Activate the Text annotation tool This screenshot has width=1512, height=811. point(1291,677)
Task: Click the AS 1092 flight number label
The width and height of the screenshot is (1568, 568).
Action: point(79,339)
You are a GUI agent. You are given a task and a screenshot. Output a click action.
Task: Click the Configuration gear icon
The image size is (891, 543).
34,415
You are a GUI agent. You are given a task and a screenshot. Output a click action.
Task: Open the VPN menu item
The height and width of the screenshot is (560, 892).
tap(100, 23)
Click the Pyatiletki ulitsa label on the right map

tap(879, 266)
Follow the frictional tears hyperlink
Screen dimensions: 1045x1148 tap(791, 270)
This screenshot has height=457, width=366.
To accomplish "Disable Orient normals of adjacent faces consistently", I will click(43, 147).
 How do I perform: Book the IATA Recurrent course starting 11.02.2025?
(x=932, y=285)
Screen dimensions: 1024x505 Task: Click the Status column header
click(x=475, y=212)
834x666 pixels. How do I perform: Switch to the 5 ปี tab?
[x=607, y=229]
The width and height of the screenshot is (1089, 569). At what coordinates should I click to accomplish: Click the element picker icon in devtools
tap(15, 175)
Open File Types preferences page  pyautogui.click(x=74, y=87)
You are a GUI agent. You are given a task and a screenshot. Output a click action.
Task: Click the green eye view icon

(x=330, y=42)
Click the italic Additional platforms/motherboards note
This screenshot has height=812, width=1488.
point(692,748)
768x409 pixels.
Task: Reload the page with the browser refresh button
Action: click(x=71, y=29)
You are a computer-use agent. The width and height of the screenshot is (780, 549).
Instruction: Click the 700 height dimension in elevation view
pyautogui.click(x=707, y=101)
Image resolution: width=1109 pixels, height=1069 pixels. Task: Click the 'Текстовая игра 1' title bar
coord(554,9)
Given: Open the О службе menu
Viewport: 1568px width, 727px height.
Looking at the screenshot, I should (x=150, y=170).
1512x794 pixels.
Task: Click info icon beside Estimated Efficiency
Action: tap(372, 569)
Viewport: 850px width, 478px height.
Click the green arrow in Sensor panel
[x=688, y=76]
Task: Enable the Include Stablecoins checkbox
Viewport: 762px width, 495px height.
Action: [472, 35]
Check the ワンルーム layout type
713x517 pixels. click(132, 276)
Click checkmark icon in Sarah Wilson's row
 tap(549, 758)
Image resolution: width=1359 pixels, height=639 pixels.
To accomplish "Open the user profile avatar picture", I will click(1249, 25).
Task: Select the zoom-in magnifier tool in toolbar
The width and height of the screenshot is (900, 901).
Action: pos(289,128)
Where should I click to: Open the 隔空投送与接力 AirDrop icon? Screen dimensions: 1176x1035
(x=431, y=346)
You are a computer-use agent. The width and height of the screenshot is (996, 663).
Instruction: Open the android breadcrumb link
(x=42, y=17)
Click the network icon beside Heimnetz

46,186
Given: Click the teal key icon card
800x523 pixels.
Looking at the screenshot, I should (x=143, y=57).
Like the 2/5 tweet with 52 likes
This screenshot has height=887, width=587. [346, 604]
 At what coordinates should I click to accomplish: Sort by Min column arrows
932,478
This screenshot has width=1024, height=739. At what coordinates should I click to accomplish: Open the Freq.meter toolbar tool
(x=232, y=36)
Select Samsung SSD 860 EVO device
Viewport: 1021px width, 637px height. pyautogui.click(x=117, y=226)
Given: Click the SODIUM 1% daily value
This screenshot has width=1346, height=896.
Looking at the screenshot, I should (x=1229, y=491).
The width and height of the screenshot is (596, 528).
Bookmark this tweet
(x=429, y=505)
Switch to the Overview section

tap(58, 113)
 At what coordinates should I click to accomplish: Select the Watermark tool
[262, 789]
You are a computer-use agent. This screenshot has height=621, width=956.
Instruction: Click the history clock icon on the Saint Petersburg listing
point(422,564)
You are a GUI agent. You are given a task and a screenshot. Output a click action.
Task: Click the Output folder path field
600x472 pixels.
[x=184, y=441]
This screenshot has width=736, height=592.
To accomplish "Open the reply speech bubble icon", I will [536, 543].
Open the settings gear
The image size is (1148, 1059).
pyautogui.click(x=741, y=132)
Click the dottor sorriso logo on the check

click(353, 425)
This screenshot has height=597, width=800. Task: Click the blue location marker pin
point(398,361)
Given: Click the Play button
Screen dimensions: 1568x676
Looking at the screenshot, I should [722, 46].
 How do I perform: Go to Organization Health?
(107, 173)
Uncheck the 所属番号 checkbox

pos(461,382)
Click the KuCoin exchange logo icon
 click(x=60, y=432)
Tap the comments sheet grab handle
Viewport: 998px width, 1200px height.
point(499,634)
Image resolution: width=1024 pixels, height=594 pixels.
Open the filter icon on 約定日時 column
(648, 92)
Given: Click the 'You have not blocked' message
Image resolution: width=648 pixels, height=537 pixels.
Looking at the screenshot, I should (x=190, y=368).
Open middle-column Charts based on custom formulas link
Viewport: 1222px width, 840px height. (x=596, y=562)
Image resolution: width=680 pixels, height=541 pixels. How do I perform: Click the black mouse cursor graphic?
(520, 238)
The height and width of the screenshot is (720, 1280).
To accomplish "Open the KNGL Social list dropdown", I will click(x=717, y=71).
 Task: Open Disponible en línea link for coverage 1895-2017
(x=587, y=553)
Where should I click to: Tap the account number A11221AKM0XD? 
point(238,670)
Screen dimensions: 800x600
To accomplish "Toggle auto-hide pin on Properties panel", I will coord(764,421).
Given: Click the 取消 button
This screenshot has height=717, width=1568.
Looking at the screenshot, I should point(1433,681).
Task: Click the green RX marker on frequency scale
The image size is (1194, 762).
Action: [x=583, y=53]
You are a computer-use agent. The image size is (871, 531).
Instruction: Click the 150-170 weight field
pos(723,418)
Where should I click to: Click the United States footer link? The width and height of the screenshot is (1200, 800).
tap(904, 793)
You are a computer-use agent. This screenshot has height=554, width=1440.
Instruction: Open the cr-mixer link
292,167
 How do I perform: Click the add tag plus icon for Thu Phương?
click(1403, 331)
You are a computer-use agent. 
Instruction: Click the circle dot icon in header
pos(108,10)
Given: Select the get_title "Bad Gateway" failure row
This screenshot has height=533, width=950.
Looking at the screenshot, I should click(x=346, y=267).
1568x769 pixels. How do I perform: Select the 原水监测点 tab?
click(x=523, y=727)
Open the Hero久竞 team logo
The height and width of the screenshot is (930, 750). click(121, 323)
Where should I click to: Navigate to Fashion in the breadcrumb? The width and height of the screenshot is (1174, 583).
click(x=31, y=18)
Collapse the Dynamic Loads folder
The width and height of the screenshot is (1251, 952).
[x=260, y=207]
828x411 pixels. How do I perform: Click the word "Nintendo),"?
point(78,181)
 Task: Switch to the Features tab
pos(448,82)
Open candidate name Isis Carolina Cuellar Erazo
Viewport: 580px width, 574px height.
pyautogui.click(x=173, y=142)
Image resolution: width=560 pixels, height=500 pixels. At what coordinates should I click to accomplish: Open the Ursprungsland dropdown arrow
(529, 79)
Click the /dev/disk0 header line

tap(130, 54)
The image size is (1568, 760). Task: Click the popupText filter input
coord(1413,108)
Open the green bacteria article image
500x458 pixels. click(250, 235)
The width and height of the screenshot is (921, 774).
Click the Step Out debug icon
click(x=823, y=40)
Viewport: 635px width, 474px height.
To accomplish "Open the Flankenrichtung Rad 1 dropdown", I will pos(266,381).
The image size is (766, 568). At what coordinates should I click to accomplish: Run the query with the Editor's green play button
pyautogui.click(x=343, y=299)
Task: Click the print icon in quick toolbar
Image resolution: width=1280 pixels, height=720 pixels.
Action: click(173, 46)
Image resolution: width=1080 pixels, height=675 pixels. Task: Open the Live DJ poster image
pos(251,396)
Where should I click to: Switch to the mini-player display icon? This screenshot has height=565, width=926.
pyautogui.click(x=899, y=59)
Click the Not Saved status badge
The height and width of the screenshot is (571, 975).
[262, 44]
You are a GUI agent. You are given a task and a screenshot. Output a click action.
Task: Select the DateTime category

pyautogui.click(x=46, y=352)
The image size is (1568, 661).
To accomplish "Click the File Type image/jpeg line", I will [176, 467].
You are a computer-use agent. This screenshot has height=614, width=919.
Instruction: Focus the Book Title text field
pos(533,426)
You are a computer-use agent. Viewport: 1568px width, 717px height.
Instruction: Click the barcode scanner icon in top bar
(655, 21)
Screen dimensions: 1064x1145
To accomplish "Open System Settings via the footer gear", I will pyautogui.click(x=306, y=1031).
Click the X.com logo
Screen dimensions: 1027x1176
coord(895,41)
◆ ◆ ◆ ◆
### Exercise aim
Return every line in the listing that contains the word "menu".

### Answer section
Task: Open the VPN menu item
Given: Open the О службе menu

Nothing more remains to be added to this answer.